How do you officially end something so arbitrary that it’s never even been formally defined? With American troops gone from Iraq and withdrawal from Afghanistan now in sight, that’s a question the Obama administration better be thinking long and hard about.
Ready or not, the “Global War on Terror” – that abstruse and meandering campaign that by most accounts commenced in 2001, but has been retroactively applied, when necessary – is nearing its expiration date.
Let me be clear: that’s not to say the specter of international terrorism won’t remain a primary threat to U.S. interests. The Salafist revival in North Africa and the Levant, and the Islamist infiltration of the Free Syrian Army remain pressing national security concerns; what’s more, the future stability of nuclear-armed Pakistan – where the Taliban is now comfortably entrenched – presents a geopolitical conundrum of epic proportion.
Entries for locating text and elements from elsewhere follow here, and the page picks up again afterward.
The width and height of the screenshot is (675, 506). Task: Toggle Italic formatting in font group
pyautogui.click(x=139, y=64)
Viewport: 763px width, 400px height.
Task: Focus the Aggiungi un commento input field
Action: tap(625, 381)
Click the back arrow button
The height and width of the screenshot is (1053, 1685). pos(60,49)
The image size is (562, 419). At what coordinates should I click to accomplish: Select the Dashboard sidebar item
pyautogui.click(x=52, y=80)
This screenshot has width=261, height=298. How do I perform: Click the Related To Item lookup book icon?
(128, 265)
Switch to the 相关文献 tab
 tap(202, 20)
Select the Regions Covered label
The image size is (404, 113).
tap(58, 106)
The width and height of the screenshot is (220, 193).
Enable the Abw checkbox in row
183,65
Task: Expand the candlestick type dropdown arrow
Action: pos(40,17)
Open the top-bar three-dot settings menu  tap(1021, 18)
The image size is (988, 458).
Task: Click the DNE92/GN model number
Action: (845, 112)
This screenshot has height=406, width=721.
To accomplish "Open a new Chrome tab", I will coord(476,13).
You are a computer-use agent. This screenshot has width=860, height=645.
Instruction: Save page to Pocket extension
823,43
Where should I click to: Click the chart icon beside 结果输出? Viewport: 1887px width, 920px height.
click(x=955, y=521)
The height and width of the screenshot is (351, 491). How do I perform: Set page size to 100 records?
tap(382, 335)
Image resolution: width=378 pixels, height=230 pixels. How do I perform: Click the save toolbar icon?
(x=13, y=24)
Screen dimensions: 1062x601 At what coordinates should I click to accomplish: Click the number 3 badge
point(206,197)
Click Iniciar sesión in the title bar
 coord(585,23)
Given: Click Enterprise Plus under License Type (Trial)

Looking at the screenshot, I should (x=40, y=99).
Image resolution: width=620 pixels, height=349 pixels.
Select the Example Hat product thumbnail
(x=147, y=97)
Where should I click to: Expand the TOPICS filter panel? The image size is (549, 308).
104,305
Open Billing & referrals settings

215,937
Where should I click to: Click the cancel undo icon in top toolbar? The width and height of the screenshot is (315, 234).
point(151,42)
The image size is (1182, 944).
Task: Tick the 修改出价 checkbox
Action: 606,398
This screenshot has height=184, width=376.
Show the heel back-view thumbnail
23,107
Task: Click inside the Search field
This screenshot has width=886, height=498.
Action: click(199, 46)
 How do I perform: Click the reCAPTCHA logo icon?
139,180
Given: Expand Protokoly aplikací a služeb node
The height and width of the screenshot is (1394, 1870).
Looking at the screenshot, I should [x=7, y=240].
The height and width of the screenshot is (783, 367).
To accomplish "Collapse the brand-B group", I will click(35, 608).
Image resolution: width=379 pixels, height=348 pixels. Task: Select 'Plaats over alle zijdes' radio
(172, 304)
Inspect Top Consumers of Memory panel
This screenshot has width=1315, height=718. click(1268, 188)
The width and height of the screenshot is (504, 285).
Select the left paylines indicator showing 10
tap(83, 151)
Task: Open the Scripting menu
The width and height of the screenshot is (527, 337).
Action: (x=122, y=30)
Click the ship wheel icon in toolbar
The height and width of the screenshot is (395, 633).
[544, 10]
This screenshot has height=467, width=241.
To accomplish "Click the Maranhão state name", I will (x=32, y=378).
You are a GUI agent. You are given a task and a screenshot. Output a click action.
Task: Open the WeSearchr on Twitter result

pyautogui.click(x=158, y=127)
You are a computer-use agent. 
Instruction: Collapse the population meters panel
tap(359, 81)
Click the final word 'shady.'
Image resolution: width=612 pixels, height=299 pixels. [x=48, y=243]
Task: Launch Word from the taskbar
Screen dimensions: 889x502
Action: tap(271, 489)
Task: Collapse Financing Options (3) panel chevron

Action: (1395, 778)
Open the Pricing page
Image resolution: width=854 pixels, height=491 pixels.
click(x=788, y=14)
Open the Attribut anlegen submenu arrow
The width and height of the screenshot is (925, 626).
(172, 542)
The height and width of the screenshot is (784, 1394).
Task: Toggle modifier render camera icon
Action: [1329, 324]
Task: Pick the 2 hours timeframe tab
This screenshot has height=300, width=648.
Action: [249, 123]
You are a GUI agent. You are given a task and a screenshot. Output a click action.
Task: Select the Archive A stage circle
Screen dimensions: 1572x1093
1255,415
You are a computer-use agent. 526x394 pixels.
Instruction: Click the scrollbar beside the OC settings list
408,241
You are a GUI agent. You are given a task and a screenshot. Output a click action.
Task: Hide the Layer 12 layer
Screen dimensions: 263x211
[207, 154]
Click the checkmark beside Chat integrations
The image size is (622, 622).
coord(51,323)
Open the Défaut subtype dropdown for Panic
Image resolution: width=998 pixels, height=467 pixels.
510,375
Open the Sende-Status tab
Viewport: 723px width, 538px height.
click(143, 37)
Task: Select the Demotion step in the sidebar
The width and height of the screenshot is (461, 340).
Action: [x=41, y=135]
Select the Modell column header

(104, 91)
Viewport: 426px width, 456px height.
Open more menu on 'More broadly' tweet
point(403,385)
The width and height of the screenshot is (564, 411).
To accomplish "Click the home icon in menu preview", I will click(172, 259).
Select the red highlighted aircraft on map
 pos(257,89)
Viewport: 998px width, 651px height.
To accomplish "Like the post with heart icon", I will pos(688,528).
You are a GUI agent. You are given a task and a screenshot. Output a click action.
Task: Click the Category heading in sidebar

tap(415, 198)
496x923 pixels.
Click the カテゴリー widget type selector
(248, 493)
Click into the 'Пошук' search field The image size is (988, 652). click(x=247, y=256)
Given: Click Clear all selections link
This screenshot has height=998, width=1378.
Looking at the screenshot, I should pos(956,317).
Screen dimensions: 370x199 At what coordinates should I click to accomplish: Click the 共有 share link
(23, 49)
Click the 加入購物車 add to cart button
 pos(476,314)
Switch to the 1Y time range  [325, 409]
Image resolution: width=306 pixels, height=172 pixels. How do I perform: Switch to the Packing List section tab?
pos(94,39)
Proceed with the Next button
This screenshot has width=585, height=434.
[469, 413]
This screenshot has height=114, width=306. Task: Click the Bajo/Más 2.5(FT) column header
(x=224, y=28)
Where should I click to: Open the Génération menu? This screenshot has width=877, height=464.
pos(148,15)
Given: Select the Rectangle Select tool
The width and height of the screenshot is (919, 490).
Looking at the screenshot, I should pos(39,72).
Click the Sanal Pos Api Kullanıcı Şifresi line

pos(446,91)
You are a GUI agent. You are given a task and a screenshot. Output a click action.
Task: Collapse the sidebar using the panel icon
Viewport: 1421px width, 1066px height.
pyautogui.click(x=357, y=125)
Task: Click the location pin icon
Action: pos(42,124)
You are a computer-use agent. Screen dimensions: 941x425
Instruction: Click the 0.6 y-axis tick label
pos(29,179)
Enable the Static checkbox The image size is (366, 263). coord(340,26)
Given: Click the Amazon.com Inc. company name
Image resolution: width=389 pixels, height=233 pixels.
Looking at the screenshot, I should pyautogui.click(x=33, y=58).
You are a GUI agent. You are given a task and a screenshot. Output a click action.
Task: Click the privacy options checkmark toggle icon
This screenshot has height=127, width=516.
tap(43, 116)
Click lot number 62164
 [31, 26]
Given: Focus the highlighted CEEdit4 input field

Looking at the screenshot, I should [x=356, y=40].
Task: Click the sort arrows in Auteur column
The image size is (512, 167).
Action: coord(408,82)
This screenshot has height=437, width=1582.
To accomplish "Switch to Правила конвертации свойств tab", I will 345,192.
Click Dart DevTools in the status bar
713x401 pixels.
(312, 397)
But with most if not all of the original 9/11 masterminds dead or in custody, the Taliban struggling to hold on to hard-won Afghan territory, and Osama bin Laden’s once-formidable al-Qaeda network shattered into a leaderless confederation of fighters more interested in taking on the “near enemy” than battling the “Great Satan,” it will be hard for officials in Washington to convince the American taxpayer for much longer that the original mission – to the extent there was one – has not been accomplished.
Estimates vary, but to date U.S. taxpayers have pumped somewhere in the range of $4-6 trillion into the War on Terror. That kind of sacrifice demands closure. We The People want out.
To end the war gracefully, however, President Obama needs to begin laying the groundwork for a thoughtful exit strategy. Unfortunately, with the passage of the National Defense Authorization Act, Congress made it a little harder for him to do that when it (once again) took away his power to decommission the most enduring symbol of U.S. excess in the War on Terror: the detention center at Guantanamo Bay, Cuba.
Now into its 11th year of operation, Gitmo is shaping up to be an albatross for the Obama administration. Since the first detainees arrived in January 2002, a total of 779 men and boys have been brought through the camp, most of whom were released without charge after being held for years. Only six of the 166 men who remain there – including Khalid Sheikh Mohammed and his 9/11 co-conspirators – have been charged with a crime, while more than half have been cleared for release or transfer but remain incarcerated anyway. The rest fall into a gray area, having been deemed too dangerous to release, but too innocent to try – by which I mean the government doesn’t have enough evidence against them to legally justify holding them.
Lucky for them, it doesn’t need any. Not yet, anyway. Under the 2001 Authorization to Use Military Force passed by Congress, an enemy combatant – defined, as far as I can tell, as any human being with so much as the inclination to do us harm (even when that inclination is spoon fed by the FBI) – may be extrajudicially detained until the cessation of hostilities. Most people take that to mean the end of the wars in Iraq and Afghanistan; but the notoriously vague and open-ended AUMF includes no such verbiage beyond making the general concession that the enemy-of-the-day should have at least some tangential link to the lunatics that orchestrated and carried out the terrorist attacks of September 11, 2001.
To date it’s been pretty easy to use that broad brush to paint terror suspects into the corner of indefinite detention without charge at Guantanamo Bay. But it’s only a matter of time before we run out of paint. And once the President is deprived of his magical war powers card, all justification for the continued detention of all but six of the Guantanamo detainees goes out the window. Last November, an Obama administration official took the unprecedented step of declaring that time close at hand. In a speech before the Oxford Union in the U.K., Jeh Johnson, at the time a general counsel at the Department of Defense, said we are nearing a “tipping point” after which it will be hard to justify a continued armed conflict with the group known as al-Qaeda.
“War must be regarded as a finite, extraordinary and unnatural state of affairs,” he said.
There will be no Appomattox or Versailles to put the closing book end on the War on Terror. The Obama administration, with the help of congressional leaders, must do that itself. If it doesn’t, and it continues to fight an open-ended conflict with a mission that is vague and undefined, Guantanamo will go down in history as one of those places – like Wounded Knee, Bataan, Nanking or Auschwitz – whose name alone echoes the shame of a nation. Then again, it may be too late to avoid that.